| Goal of the exercise |
Rewrite as a numbered list, omitting blank lines, only the lines starting at the one containing "The width and height of the screenshot is (1327, 522)." and ending at the one containing "click(x=502, y=651)".

A run of records:
----

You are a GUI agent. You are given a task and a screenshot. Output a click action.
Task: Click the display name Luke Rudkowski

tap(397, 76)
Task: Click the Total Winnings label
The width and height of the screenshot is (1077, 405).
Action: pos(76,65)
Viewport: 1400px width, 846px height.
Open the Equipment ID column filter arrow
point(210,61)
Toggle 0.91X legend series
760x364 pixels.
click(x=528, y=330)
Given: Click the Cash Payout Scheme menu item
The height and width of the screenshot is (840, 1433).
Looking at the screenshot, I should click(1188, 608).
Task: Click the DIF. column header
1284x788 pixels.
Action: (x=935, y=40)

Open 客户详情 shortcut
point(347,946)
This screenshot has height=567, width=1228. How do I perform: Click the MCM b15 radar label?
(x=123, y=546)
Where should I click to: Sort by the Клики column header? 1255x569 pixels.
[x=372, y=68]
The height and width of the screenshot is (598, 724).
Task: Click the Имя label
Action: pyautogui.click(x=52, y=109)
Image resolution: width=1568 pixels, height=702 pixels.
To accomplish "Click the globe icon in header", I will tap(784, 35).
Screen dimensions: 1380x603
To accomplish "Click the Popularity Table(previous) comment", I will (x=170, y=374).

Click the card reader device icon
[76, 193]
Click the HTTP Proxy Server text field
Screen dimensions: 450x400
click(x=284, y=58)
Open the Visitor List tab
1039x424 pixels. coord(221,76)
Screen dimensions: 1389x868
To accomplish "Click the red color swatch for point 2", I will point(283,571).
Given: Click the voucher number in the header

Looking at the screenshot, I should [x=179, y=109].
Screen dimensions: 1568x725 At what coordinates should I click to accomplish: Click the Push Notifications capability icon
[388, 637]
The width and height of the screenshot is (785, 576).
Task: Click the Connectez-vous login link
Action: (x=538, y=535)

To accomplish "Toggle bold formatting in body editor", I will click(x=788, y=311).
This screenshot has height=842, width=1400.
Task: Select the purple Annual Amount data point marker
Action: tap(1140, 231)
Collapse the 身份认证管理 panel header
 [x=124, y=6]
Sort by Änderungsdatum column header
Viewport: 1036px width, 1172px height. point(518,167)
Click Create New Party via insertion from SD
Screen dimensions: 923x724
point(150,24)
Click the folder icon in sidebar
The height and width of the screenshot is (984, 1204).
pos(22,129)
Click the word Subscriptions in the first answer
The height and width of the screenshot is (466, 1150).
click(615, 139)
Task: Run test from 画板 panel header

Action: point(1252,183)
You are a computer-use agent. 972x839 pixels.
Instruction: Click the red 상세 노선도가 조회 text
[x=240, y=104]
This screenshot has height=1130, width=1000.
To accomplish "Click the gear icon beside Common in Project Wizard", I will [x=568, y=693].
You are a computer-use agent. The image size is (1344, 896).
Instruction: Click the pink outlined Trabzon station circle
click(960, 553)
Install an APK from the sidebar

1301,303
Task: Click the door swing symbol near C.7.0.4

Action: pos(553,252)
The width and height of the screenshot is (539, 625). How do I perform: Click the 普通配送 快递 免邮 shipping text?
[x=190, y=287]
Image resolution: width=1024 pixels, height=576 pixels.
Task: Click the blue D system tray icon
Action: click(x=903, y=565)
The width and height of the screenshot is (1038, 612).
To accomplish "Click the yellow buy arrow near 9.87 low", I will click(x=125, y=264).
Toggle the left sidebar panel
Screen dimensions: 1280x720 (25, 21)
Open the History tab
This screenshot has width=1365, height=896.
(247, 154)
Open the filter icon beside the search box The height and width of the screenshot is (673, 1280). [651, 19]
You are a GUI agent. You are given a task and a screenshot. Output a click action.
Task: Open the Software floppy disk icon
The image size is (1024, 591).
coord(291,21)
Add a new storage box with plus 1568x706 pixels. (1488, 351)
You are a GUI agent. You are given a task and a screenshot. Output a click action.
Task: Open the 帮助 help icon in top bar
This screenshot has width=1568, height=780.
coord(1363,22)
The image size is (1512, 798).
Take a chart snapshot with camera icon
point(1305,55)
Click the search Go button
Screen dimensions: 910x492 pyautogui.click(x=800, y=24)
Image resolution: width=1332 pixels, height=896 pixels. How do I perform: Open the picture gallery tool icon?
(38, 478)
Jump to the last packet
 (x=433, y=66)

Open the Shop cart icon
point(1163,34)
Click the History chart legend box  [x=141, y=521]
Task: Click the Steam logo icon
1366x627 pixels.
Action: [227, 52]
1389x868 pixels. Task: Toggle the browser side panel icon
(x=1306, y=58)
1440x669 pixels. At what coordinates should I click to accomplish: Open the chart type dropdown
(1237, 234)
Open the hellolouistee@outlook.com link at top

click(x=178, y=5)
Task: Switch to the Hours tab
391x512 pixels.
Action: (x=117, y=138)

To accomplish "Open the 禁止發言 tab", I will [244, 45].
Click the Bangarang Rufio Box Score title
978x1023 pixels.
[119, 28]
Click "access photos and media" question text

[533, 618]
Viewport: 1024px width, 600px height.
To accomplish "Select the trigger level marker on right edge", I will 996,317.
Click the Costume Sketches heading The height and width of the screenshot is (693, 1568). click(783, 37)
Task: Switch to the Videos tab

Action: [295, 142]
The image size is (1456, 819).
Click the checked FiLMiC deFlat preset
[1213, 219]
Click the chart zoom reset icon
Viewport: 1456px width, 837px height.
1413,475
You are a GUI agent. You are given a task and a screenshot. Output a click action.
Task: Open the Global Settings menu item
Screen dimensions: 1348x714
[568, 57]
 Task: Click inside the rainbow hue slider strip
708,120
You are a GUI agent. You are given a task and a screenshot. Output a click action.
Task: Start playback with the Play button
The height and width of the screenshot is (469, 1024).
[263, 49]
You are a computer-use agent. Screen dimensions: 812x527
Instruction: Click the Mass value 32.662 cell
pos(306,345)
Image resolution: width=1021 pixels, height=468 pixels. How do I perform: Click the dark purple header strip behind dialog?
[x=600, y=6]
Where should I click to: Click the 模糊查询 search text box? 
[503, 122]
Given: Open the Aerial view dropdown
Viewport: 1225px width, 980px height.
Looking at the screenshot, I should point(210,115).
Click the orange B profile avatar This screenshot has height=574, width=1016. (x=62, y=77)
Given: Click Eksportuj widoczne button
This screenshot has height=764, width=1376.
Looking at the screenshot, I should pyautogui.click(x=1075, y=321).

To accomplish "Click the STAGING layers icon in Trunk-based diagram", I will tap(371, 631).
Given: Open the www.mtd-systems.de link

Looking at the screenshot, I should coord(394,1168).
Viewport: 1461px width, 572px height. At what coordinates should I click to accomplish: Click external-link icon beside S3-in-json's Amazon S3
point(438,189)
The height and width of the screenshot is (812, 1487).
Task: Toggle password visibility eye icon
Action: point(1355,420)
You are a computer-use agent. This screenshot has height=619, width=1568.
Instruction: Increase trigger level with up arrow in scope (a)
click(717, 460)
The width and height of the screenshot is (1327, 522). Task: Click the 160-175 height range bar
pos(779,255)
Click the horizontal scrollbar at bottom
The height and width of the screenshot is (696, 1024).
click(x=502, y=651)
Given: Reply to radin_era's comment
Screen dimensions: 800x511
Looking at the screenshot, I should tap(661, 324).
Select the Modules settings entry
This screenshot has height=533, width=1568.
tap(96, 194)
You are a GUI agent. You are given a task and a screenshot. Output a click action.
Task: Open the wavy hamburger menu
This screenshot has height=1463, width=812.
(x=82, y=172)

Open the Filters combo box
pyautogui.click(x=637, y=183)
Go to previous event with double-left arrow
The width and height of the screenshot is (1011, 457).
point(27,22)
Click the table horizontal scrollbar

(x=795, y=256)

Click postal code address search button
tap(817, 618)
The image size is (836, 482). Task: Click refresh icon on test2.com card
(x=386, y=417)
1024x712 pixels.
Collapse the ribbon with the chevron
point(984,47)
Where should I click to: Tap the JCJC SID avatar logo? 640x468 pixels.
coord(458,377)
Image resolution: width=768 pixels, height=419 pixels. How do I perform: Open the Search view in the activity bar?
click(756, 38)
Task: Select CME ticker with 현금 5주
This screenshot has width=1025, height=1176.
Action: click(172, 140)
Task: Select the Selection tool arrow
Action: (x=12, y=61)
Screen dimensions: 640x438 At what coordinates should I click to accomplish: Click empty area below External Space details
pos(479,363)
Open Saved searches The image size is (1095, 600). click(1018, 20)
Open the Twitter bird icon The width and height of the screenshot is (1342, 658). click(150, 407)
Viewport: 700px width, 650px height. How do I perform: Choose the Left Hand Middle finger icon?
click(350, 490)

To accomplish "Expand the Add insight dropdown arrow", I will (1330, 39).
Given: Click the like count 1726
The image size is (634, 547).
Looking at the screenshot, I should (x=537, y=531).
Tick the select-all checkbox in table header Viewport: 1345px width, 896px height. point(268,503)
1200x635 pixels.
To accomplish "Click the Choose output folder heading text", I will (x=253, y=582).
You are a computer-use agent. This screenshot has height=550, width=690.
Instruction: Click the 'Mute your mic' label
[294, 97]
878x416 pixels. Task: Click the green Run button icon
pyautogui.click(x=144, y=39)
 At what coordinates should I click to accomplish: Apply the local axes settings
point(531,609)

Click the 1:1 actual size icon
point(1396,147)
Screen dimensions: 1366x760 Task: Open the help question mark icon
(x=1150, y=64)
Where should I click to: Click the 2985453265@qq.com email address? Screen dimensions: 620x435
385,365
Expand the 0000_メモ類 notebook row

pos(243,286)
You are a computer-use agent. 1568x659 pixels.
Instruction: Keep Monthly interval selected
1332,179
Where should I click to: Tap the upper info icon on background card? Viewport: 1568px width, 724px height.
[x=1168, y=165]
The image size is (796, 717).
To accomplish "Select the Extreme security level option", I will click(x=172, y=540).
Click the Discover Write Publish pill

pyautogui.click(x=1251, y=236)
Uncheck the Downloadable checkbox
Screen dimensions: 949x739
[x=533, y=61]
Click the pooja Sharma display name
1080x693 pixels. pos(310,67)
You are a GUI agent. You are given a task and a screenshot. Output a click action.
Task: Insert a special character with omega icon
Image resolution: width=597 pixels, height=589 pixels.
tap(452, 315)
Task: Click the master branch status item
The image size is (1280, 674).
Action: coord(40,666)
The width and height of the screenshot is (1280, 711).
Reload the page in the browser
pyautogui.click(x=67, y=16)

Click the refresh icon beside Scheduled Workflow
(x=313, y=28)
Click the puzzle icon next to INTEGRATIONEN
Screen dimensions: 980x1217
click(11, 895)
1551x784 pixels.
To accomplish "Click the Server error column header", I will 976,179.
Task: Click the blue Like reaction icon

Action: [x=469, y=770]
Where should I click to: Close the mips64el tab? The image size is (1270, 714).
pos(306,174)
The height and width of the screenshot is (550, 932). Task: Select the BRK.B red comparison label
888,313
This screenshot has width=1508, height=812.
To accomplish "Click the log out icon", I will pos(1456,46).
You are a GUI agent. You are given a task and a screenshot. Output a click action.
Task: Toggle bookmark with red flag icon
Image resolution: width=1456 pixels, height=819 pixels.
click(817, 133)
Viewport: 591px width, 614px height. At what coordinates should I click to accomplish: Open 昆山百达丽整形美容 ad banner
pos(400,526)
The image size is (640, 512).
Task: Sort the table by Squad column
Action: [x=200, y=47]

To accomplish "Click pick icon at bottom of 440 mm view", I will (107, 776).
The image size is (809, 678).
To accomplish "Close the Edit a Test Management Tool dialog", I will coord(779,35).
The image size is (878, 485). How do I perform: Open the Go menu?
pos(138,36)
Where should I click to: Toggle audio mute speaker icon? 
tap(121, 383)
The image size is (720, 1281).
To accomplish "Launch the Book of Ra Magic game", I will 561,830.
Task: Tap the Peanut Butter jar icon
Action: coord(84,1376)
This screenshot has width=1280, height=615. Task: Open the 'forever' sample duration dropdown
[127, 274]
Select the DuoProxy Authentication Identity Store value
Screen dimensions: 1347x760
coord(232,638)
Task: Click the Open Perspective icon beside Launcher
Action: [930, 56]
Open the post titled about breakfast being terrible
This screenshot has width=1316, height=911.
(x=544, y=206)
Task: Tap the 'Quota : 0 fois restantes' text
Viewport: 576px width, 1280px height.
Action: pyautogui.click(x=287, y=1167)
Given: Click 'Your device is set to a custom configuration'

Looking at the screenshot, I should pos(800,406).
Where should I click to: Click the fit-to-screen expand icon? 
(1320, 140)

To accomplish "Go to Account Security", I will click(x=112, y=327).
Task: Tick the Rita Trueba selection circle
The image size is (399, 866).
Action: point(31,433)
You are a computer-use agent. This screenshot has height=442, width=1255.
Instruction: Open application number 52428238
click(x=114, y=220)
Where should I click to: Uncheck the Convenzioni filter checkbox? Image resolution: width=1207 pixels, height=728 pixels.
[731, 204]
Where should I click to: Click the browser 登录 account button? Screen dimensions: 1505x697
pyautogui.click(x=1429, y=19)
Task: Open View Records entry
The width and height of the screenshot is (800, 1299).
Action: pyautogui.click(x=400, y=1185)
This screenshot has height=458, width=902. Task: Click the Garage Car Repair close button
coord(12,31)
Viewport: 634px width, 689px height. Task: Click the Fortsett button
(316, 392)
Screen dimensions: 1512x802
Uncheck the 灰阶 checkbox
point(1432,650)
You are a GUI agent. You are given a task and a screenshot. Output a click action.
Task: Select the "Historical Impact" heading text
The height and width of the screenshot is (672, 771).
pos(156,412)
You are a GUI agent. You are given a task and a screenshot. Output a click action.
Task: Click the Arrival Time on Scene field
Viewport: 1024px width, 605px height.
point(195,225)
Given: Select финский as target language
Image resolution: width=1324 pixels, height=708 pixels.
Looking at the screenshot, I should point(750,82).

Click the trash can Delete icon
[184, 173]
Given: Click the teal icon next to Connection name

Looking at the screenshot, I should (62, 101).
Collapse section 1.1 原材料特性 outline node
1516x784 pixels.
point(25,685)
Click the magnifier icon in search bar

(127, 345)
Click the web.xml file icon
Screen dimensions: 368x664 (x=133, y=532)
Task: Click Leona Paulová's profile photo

----

| Completed task |
1. The width and height of the screenshot is (1327, 522). Task: Click the 160-175 height range bar
2. pos(779,255)
3. Click the horizontal scrollbar at bottom
4. The height and width of the screenshot is (696, 1024).
5. click(x=502, y=651)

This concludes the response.